» Objective
Could you render the records below as a numbered list, beginning at the line that contains "Viewport: 792px width, 531px" and stopping after the line that contains "coord(571,12)", with blank lines dropped and the pictures left out?

Element and text position records
——————

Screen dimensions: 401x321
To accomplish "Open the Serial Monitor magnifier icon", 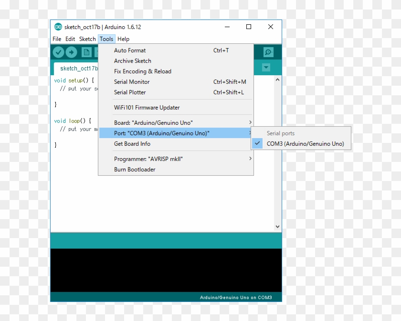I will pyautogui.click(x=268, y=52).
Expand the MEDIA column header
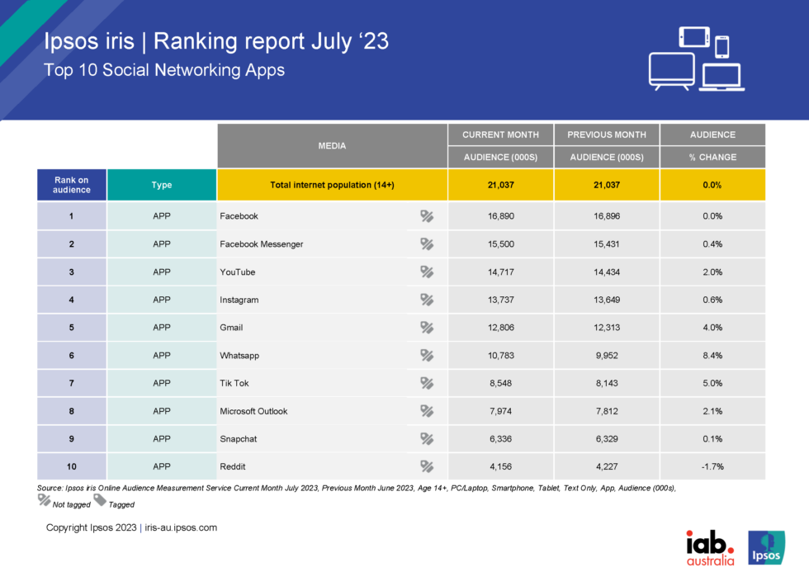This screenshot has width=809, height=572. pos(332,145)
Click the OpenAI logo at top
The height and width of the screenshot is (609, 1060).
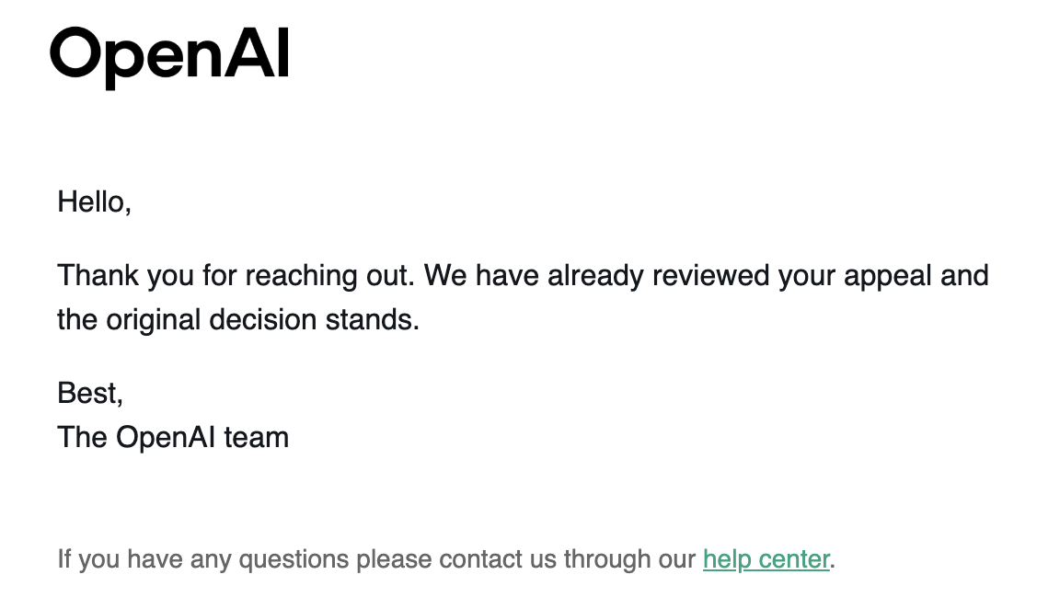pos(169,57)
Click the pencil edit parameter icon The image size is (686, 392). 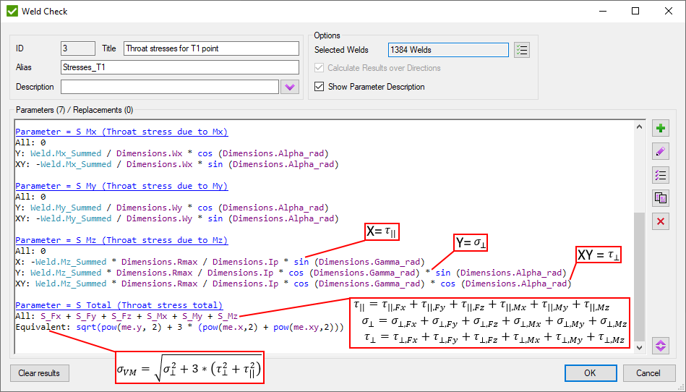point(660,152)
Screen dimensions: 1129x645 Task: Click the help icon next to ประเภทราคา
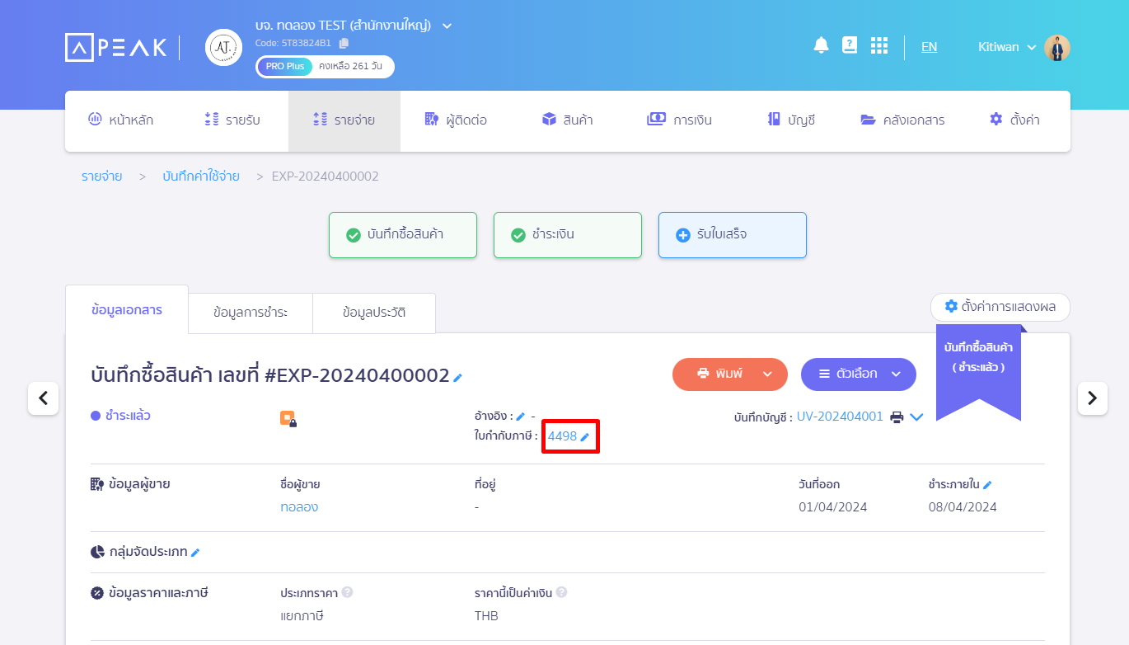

——————

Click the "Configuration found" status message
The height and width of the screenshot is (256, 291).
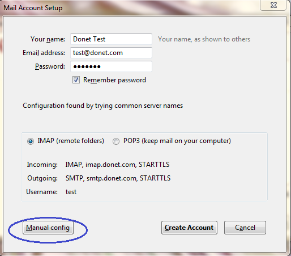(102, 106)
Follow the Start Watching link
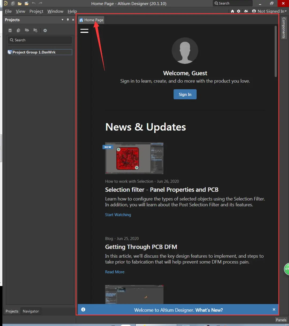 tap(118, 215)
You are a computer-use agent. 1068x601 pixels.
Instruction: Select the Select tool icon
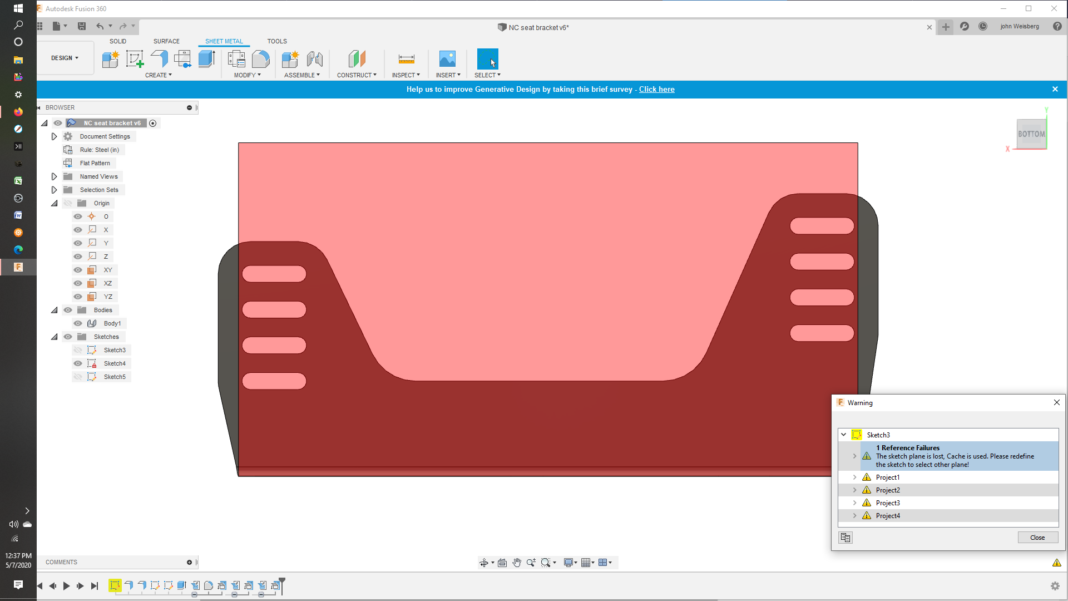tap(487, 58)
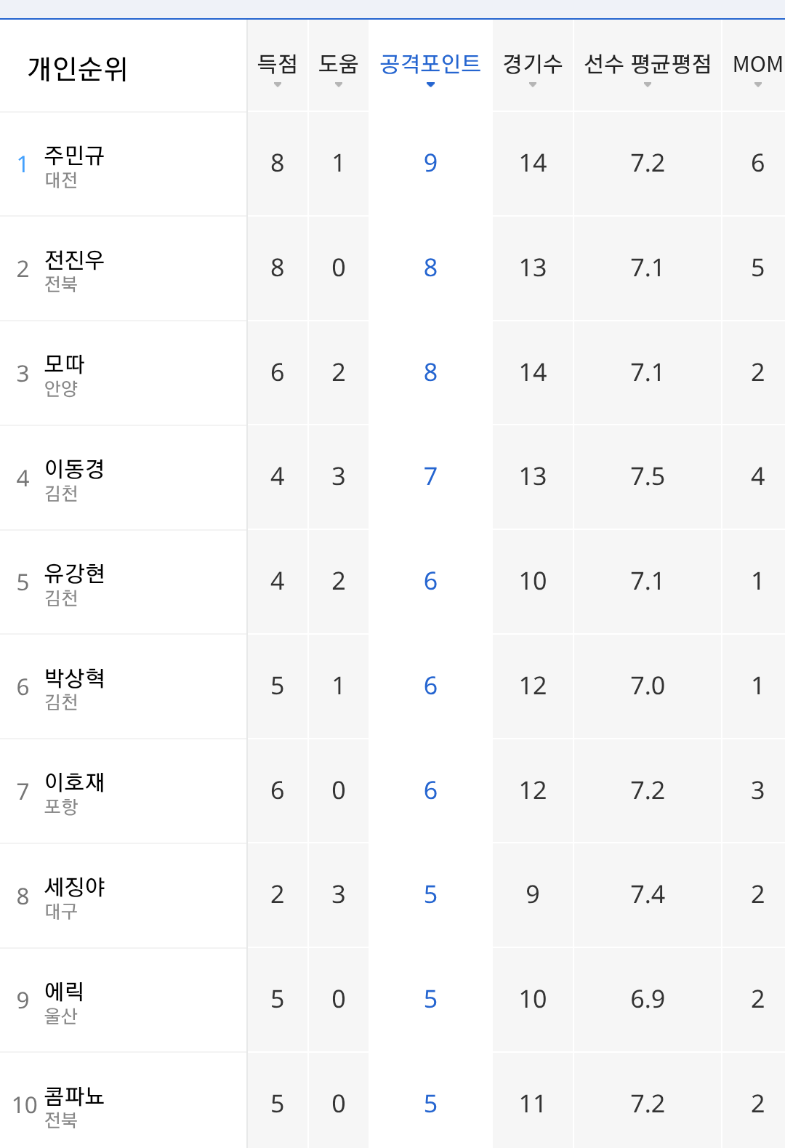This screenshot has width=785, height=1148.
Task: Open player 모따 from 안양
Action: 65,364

——————

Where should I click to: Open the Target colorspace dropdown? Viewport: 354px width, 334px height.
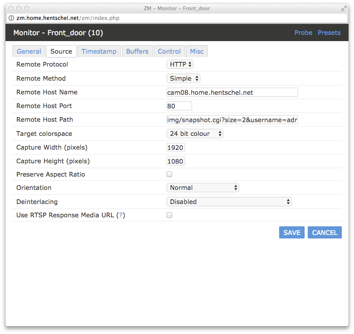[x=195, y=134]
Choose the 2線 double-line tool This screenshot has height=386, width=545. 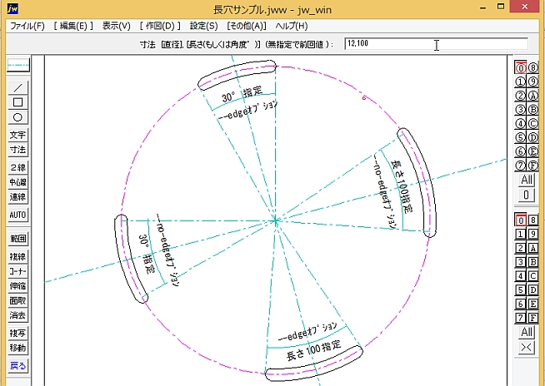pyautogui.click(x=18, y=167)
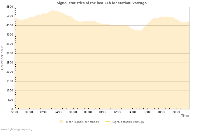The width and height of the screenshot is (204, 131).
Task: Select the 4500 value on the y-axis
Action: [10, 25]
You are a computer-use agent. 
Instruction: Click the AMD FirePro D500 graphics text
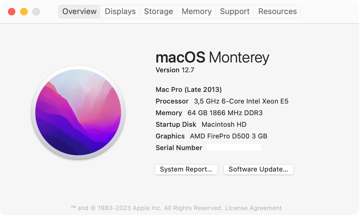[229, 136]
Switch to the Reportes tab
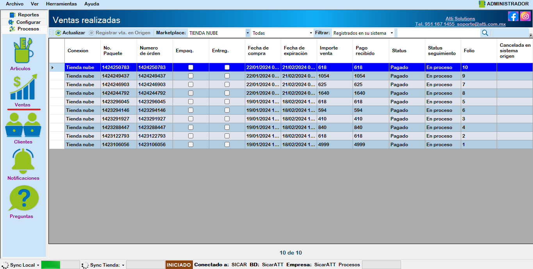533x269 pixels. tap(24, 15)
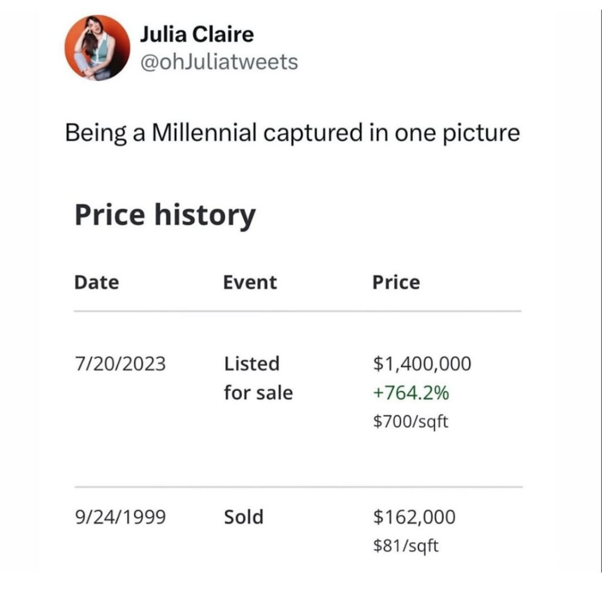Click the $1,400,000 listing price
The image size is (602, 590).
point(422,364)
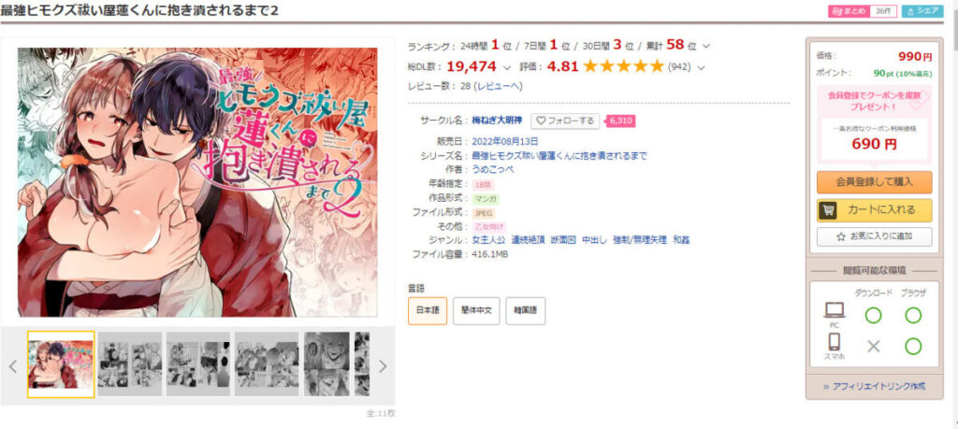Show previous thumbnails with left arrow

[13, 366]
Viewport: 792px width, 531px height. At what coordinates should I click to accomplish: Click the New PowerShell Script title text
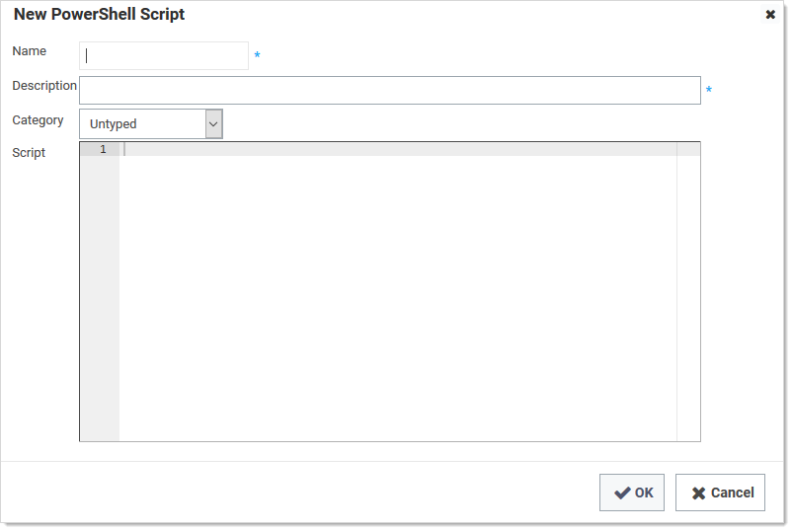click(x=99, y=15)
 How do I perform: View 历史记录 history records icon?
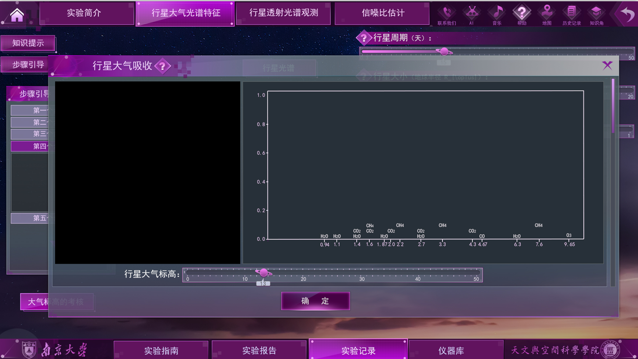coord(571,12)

——————

» Reply
1. Viewport: 792px width, 531px height. At what coordinates should I click to accomplish: Click the New PowerShell Script title text
2. click(x=99, y=15)
3.  How do I perform: View 历史记录 history records icon?
4. coord(571,12)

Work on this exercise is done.